Иное дело в вопросе не о программе (вопрос, поглощающий всё внимание г. Леонтьева), а о самом принципе национальности. Свой взгляд на национальный дух и его отношения к культуре я сформулировал совершенно точно, признав, что "национальный дух составляет ту незаменимую личной мыслью почву, на которой развиваются и из которой получают свою мощь, жизнеспособность и глубину самые общечеловеческие (культурные) идеалы; от него же последние получают и свою определённость, законченную форму.
Inde irae г. Леонтьева!
На г. Киреева он не негодует, потому что последний не формулировал ему этого принципа прямо: я же имел неловкость по привычке мыслить философски, высказать перед г. Леонтьевым прямо это начало, с которым он и не хочет и не может согласиться. Он любит национальную особенность вообще, как любит всякую особенность, вносящую в жизнь разнообразие, характер, борьбу, силу, — любит ее как эстетик, и моралист, видя в ней богатейший и красивейший материал для построения полной содержанием и характерной культуры. Но отсюда далеко до признания национальной самобытности за самую основу и руководящее, дающее самой культуре жизнь, форму и силу, начало этой культуры.
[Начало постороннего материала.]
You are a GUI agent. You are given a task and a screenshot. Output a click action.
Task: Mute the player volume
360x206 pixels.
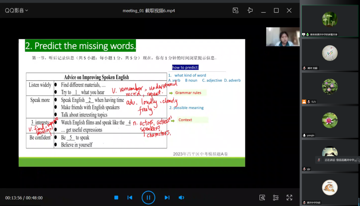click(181, 198)
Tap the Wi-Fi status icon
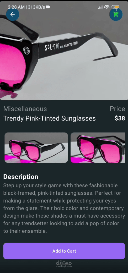 pyautogui.click(x=107, y=7)
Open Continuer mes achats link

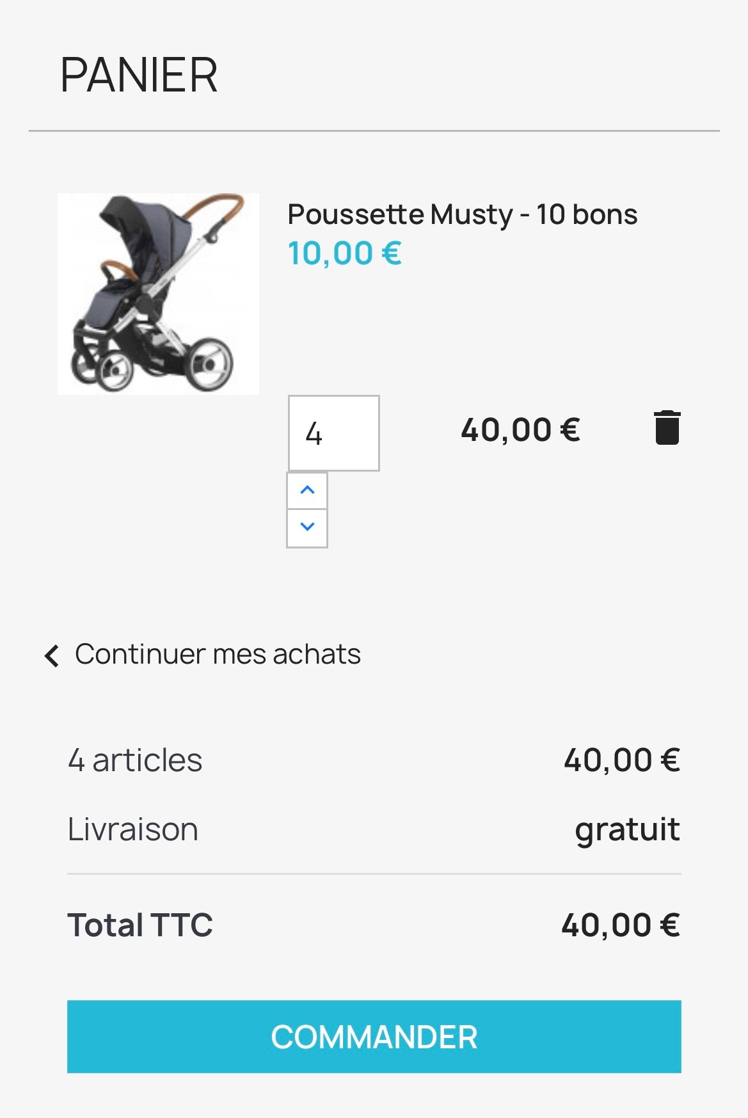pyautogui.click(x=217, y=654)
Последнего значения за национальным началом г. Леонтьев никогда не признавал и признать не может. Такое признание было бы с его стороны отречением от всего своего литературного прошлого. Слишком много сил, страсти и дарования положил он в этом прошлом на проповедь византизма, и слишком хорошо знает он, что дорогая ему византийская культура всегда была не национальной (о византийской национальности никто не слыхивал), но эклектической, искусственно выращенной, для того, чтобы помириться с моим понятием о национальности как необходимой основе и формирующей силе всякой мощной и жизнеспособной культуры. Для него и основа и формирующая сила жизни, повторяю, лежат в самой культуре, для которой национальность — только материал, не более!